Post by glowrak guy »

RyanH wrote: Thu Mar 07, 2024 8:42 am

...focused on guitars...and settled on a method or workflow that got them to a satisfying conclusion?

A high quality car stereo is a really good way to test your sounds. Go to a BMW/Mercedes car lot, if needs be! Or buy a balanced system for your chariot.

If like me, you can't ID artists and their typical gear during casual listening, you'll want ampsims with accurately named and implemented presets, so you can use and modify them, and build a frame of reference for discussing and comparing your music with other musicians. BlueCat's Axiom ampsim has a 'Legends' sub-menu that is helpful. (the demo fades out and in periodically, so can be useful before purchase. The recent Guitarix Neural Amp support also opens a floodgate of real-world gear models with recognizable names, like Diezel, Plexi, Bogner, yada yada, some really great sound foundations among the many captures. Great sounds can survive the mix.

Get used to recording guitar with percussion, matching guitar tone/style to the 'room' and type of percussion, so the guitar is boss. Then add in a FEW other parts, one by one, none of which dominate the most important individual part. You want the collective parts to blend well. So start by limiting the number of parts. If for example, you listen to a live rock band from the '70's, There will often be just drums, bass, a rythm part on guitar, organ, or keys, some melodic part on guitar or keys, and vocals if part of the song.

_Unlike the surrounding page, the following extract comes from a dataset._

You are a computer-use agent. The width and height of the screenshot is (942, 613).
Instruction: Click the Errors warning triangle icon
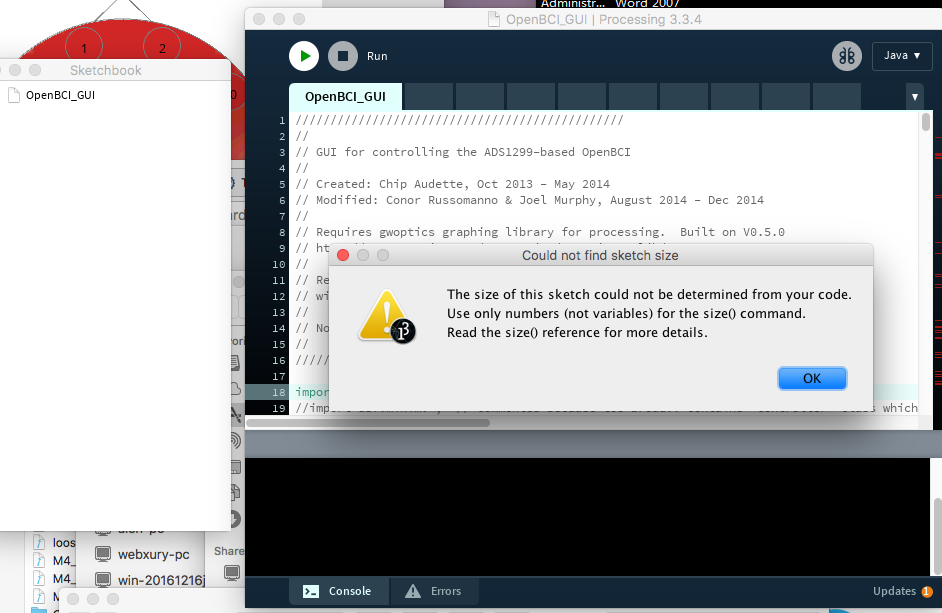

Harrison Mixbus is a bargain for mastering, loading sour songs will run them through a proven console system, that is not difficult fathom. IK Multimedia's Lurssen Mastering software is another fine tool, but like Axiom, is in wine/reaper/yabridge territory. As is IK's MixBox, currently on sale for $30 at https://audioplugin.deals/ It has many 100's of pro presets to parse, in a drag & drop gui, with wet/dry on each module, so simple to craft modify great effect chains as desired.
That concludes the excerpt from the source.